The problem: Word for word, please restate the line containing "Kommande airsoftspel (58, 2231)" and all the lines that follow it to the end of the data.

Data:
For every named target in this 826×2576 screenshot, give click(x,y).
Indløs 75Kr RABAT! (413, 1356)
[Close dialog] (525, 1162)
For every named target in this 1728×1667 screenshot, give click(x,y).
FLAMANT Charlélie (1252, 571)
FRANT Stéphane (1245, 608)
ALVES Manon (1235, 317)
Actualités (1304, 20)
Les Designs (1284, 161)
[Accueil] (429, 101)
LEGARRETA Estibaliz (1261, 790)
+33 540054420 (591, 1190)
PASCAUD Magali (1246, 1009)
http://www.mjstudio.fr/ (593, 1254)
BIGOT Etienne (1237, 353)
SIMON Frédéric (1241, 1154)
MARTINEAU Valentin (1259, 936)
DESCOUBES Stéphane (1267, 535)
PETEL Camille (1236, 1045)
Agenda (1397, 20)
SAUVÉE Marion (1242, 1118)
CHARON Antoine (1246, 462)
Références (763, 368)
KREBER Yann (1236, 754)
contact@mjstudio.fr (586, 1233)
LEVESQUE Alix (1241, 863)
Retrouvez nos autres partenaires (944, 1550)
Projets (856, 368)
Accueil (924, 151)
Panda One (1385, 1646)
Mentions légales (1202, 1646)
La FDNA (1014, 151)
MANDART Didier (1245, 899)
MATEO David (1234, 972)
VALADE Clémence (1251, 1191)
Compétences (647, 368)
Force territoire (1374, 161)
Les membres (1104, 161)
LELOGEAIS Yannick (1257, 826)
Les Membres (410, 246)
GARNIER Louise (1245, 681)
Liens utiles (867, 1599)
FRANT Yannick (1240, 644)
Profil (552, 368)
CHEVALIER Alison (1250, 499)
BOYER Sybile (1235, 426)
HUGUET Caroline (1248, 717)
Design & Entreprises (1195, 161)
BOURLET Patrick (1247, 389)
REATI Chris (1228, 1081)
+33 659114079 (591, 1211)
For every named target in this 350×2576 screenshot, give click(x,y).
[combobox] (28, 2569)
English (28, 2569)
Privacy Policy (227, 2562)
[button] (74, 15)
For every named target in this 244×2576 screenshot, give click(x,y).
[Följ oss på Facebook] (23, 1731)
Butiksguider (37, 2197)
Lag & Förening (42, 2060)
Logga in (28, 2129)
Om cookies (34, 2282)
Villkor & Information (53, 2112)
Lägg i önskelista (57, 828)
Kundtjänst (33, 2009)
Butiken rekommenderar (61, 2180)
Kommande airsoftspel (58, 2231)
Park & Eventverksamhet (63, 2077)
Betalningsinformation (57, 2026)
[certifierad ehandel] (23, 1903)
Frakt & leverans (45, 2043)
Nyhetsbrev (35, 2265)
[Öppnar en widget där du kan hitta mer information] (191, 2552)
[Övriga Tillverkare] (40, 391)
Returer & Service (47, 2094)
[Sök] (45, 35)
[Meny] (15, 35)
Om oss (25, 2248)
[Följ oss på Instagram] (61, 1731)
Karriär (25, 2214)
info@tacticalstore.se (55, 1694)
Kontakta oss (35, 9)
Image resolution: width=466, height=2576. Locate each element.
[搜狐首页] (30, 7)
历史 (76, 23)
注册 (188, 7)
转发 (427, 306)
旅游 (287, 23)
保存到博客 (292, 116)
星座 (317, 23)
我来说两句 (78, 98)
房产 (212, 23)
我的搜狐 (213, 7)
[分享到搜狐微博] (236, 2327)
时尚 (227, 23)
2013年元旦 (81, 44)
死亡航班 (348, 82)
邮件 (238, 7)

Response:
Kommande airsoftspel (58, 2231)
Park & Eventverksamhet (63, 2077)
Betalningsinformation (57, 2026)
[certifierad ehandel] (23, 1903)
Frakt & leverans (45, 2043)
Nyhetsbrev (35, 2265)
[Öppnar en widget där du kan hitta mer information] (191, 2552)
[Övriga Tillverkare] (40, 391)
Returer & Service (47, 2094)
[Sök] (45, 35)
[Meny] (15, 35)
Om oss (25, 2248)
[Följ oss på Instagram] (61, 1731)
Karriär (25, 2214)
info@tacticalstore.se (55, 1694)
Kontakta oss (35, 9)
Image resolution: width=466, height=2576. Locate each element.
[搜狐首页] (30, 7)
历史 (76, 23)
注册 (188, 7)
转发 (427, 306)
旅游 (287, 23)
保存到博客 (292, 116)
星座 (317, 23)
我来说两句 (78, 98)
房产 (212, 23)
我的搜狐 (213, 7)
[分享到搜狐微博] (236, 2327)
时尚 (227, 23)
2013年元旦 (81, 44)
死亡航班 (348, 82)
邮件 (238, 7)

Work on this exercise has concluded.